Re: [PATCH 0/3] ocfs2: stop BUG_ON crashes in suballoc invalid-dinode paths

From: ZhengYuan Huang

Date: Wed Apr 08 2026 - 23:38:08 EST


On Fri, Apr 3, 2026 at 5:30 PM Joseph Qi <joseph.qi@xxxxxxxxxxxxxxxxx> wrote:
> On 4/3/26 2:30 PM, ZhengYuan Huang wrote:
> > commit 10995aa2451a ("ocfs2: Morph the haphazard
> > OCFS2_IS_VALID_DINODE() checks.") converted several OCFS2 dinode
> > corruption checks from graceful error handling to BUG_ON() under the
> > assumption that every caller only sees validated inode buffers.
> >
> > That assumption does not always hold for JBD-managed buffers. The common
> > inode read path can still hand suballoc code an invalid dinode, which turns
> > crafted filesystem corruption into a kernel panic instead of a normal OCFS2
> > filesystem error.
> >
>
> When inode first read from disk, it will call ocfs2_validate_inode_block()
> to validate if it is valid.
> So it seems this is a code bug once the buffer is modified? Or how it
> happens?
>
> Thanks,
> Joseph

This bug was discovered by our fuzzing framework.

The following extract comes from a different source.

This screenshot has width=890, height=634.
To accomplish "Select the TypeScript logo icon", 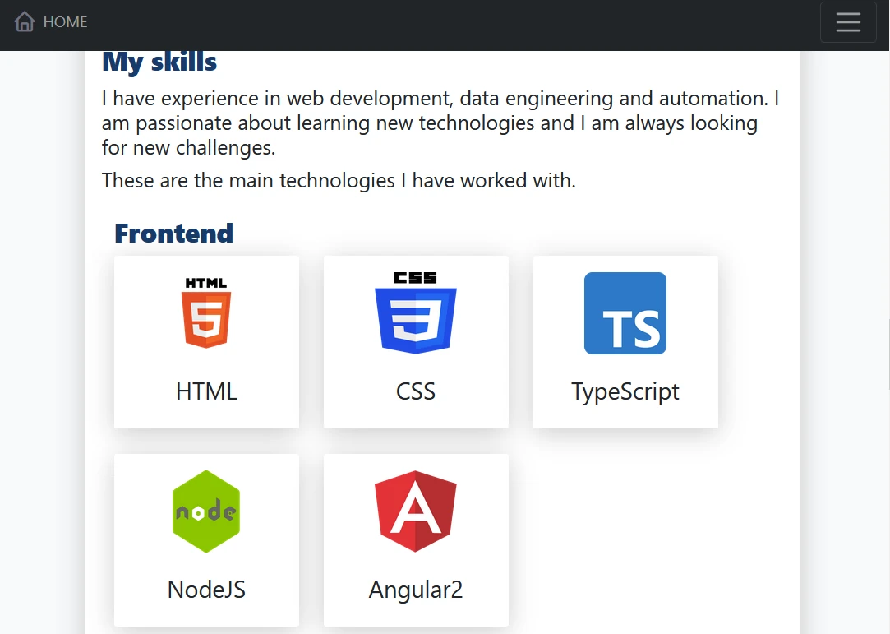I will (x=625, y=312).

The fuzzer mutates
filesystem metadata on disk to test filesystem robustness, but it does
not modify in-memory state.

Due to an unknown issue, the full crash log was truncated, so we
currently cannot deterministically reproduce the bug. We are still
working on reconstructing a reliable reproducer based on partial
traces.

>From our current analysis, one possible explanation is that the
initial inode validation does not guarantee the buffer remains valid
for its entire lifetime:

On mount, OCFS2 loads local system inodes before journal replay, so
the allocator inode can be instantiated and validated first.
Afterwards, dirty journal replay writes filesystem blocks back through
jbd2 recovery using __getblk(j_fs_dev, blocknr) + memcpy(nbh->b_data,
...) + mark_buffer_dirty(), which can overwrite the same cached bh
that was previously validated.

Later, OCFS2 rereads inode blocks through ocfs2_inode_lock paths, and
those read paths explicitly skip inode validation when buffer_jbd(bh)
is set. This is visible both in ocfs2_read_blocks_sync() and
ocfs2_read_blocks(), and the latter even documents that journal-held
buffers never get NeedsValidate set.

Normal allocator updates make these dinode buffers JBD-managed via
ocfs2_journal_access_di() -> jbd2_journal_get_write_access() ->
set_buffer_jbd(bh). So the bug is not that the very first read forgot
to validate; it is that a previously validated system-inode bh can be
changed later, and subsequent JBD-owned rereads bypass validation
before reaching the BUG_ON in suballoc.

So the issue does not appear to be that the initial validation is
missing, but rather that a previously validated buffer can be modified
later (e.g., by journal replay), and subsequent accesses bypass
validation due to JBD state.

We are still investigating and will update if we manage to produce a
reliable reproducer.

Thanks,
ZhengYuan Huang